L’opérateur a la possibilité d’arrêter un véhicule, mais pas d’en prendre le contrôle à distance. « Nous avons fait le choix de ne pas pouvoir piloter les véhicules à distance pour des raisons de sécurité, afin de ne pas ouvrir la possibilité d’intercepter les véhicules par une tentative de hacking par exemple. L’opérateur a cependant la possibilité d’arrêter le véhicule… et encore, pas n’importe où », précise Michel Delhom.

Une seconde zone donne accès à toutes les informations concernant l’état de chaque véhicule, son niveau de charge, l’état des capteurs et des calculateurs embarqués, et une vision à bord de chaque véhicule autonome grâce à des caméras embarquées. « Nous pouvons dialoguer au besoin avec les passagers, ce qui permet d’assurer un contact en permanence », souligne Michel Delhom. Enfin, une autre série d’écrans permet de contrôler toute l’infrastructure connectée, reliée au PCC par un réseau de fibre optique.

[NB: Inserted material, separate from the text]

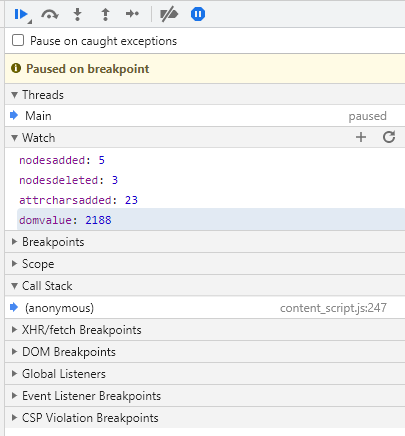Image resolution: width=405 pixels, height=436 pixels.
Task: Collapse the Watch section
Action: [x=14, y=138]
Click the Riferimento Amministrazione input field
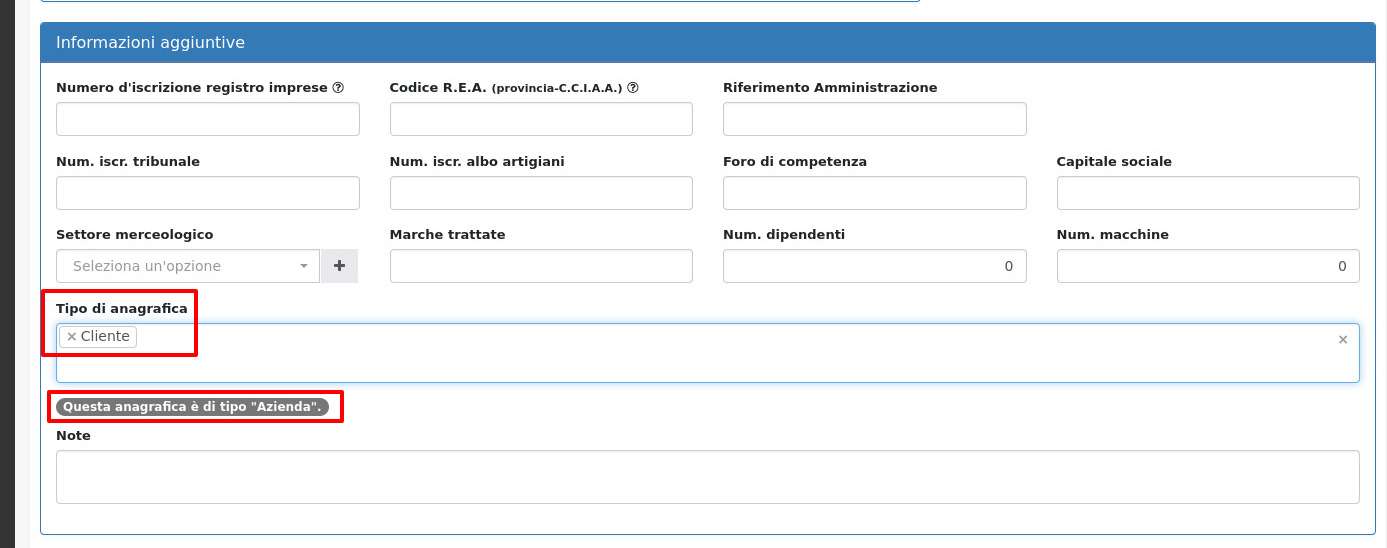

Conduite autonome, le long chemin de l’apprentissage

Le constructeur Renault va expérimenter à l’automne prochain un service de VTC avec trois Zoé autonomes sur le campus de Saclay. Une poignée d’utilisateurs autorisés pourront commander leurs « Zoé Cabs » pour une course à travers le campus avec l’application Marcel, un service VTC proposé par le groupe Renault. Un superviseur sera présent derrière le volant, et sa présence reste encore souhaitable au regard du petit test qu’il nous a été permis de faire en tant que passager. Lors d’un parcours d’une quinzaine de minutes, l’opérateur a dû reprendre la main trois fois. Pour corriger une trajectoire un peu trop abrupte lorsque la voiture tournait presque à angle droit, ou bien pour manœuvrer lorsqu’une autre voiture, conduite par un humain, nous a coupé la route. L’opérateur peut aussi s’avérer utile pour doubler un autre véhicule à l’arrêt, ou un vélo, car la voiture seule n’est pas autorisée à le faire. Lors de notre essai, sur un itinéraire qu’elle « connaît » à l’avance (l’intégralité des routes du campus a été numérisée), la Zoé Cab s’est permis de rouler jusqu’à 30 km/h. Sa vitesse s’est abaissée sensiblement lorsqu’elle s’est trouvée à proximité de piétons, pourtant situés sur le trottoir opposé. Ce qui peut agacer le passager qui ne comprend pas la raison d’une telle prudence. Les ingénieurs de Renault ont semble-t-il placé les curseurs du paramétrage assez haut, de peur que des étudiants se mettent subitement à vouloir traverser la route pour une raison inconnue. De même, sur une portion de route assez étroite, la Zoé a quasiment stoppé en croisant un autre véhicule.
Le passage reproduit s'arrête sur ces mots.